Entrepreneurship is a subject I really love to write and talk about. Today's post aims at the sorry state of entrepreneurship cells established in engineering colleges all over India. What I observed is, every college wants to have an e-cell, but no one in the college really knows what to do and how to operate it. What I figured out is that most of the colleges have no clue why they need an entrepreneurship cells. I even know few colleges thinking of setting up e-cells because their rival colleges have one.

India, with thousands of engineers graduating every year should have been the entrepreneurial hub, at least in the technology domain. But in reality, we're far away from it.

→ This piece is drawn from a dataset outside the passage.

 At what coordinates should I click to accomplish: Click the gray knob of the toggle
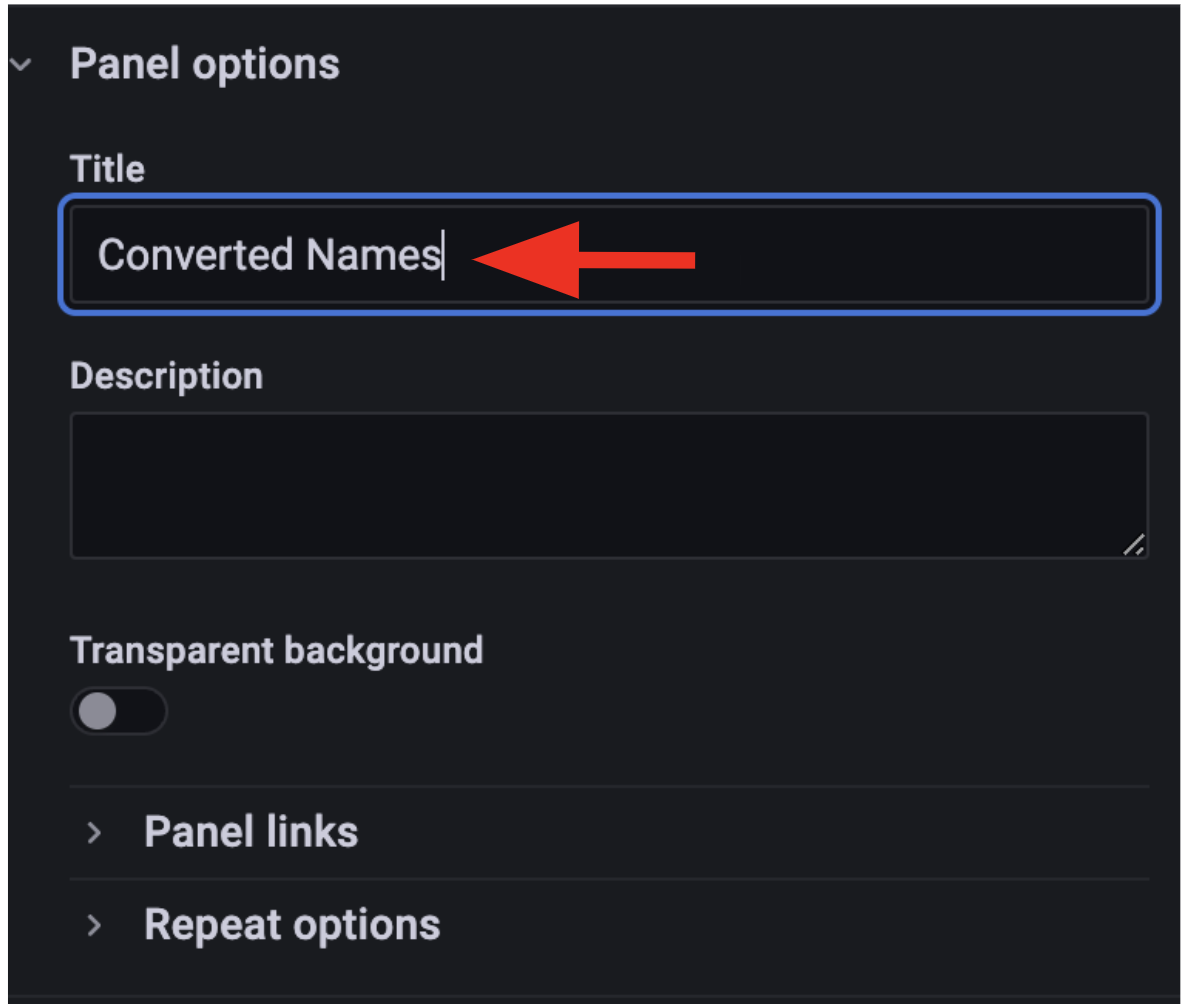pyautogui.click(x=98, y=712)
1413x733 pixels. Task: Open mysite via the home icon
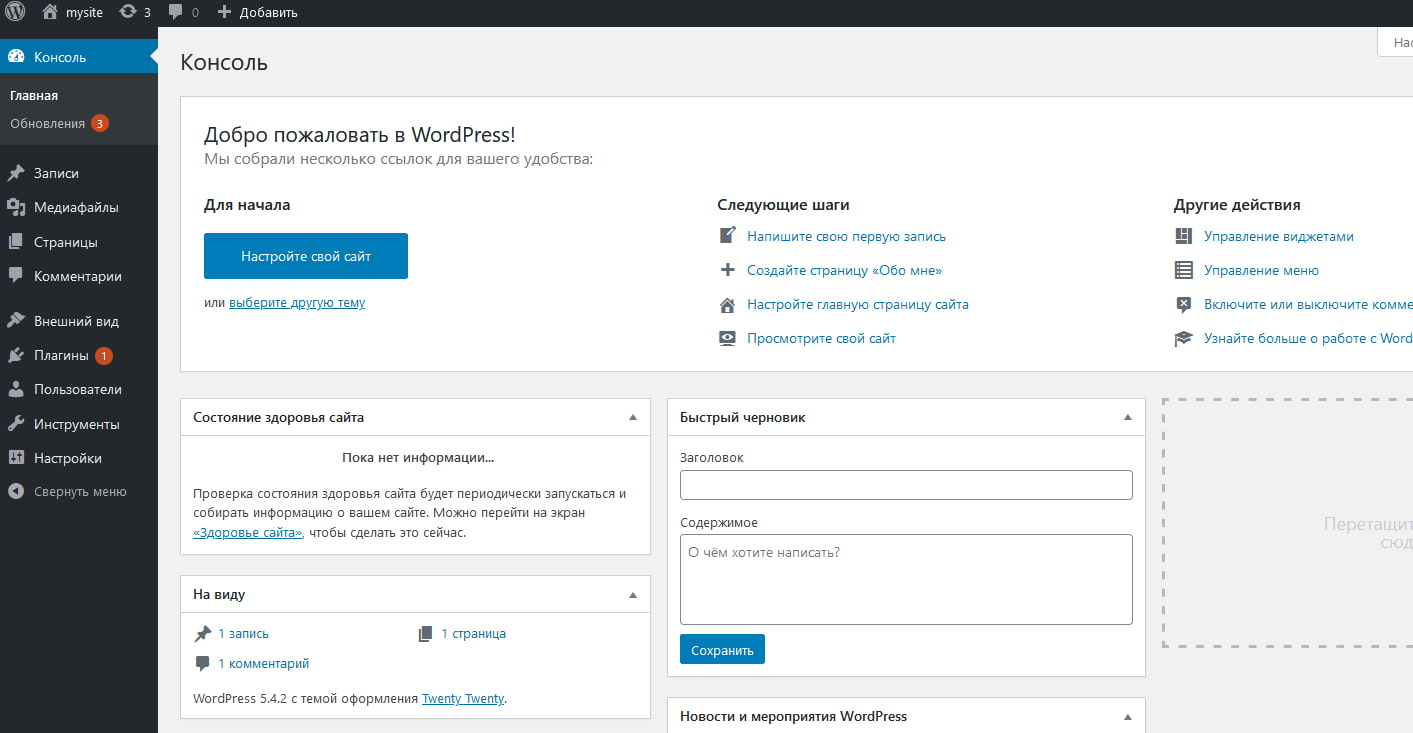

You Don't Need A Business Plan

I realized that the biggest problem with e-cells is that there are no 'real' entrepreneurs to guide the wannabe entrepreneurs. Entrepreneurship cannot be taught by professors/lecturers who've never started a venture on their own. At least in Business, theory is different from what you experience in reality. The general procedure followed by e-cells in deciding which startups to incubate is this: -

1. Write a business plan.
2. Screen the business plans.
3. Interview the candidates.
4. Select the ones that appeal to the selecting committee.

There's a big flaw in this process. Actually, the above procedure looks like a candidate recruitment procedure. Also, how can just a few people decide which startup idea has potential and which is not? I'm 100% sure an idea like 'twitter' would get rejected even today because the professors won't see anything 'useful' in it.

Suggested Approach

The tech-startups do not have 'huge' needs in the initial stages. e-Cells should incubate all the ideas and setup mechanisms to closely watch the founders & their team. Those who aren't 'serious' about their own ventures, should be asked to incubate elsewhere. However, the serious ones should be incubated and guided by the entrepreneurs who've gone through the process.

Challenge: Can we really discover the entrepreneurial role models and have them guide the new entrepreneurs? I think the responsibility should be shared by the entrepreneurs who've been successful. Spending an hour or two with the new startups every weekend shouldn't be a big deal for most of the entrepreneurs.

Funding - Why is it so glorified?:

I've seen this trend among the b-schoolers turned entrepreneurs. They have a plain thinking line: - Idea + Money + You = Entrepreneurship. In fact, if you look at 99% of the successful businesses, they started with no business plan and no funding. Funding is important when you want to scale and already have built something that really works. Of course this may not be true for research based projects where the research cannot proceed without initial funds. But for the rest of the startup ideas, your personal savings should just do the job well.

The major factor in success of any b-school will always be the energetic & enthusiastic engineers who want to try out new ideas, use technology to solve problems for many and in the process make some good money for themselves.

How many are going to follow that path?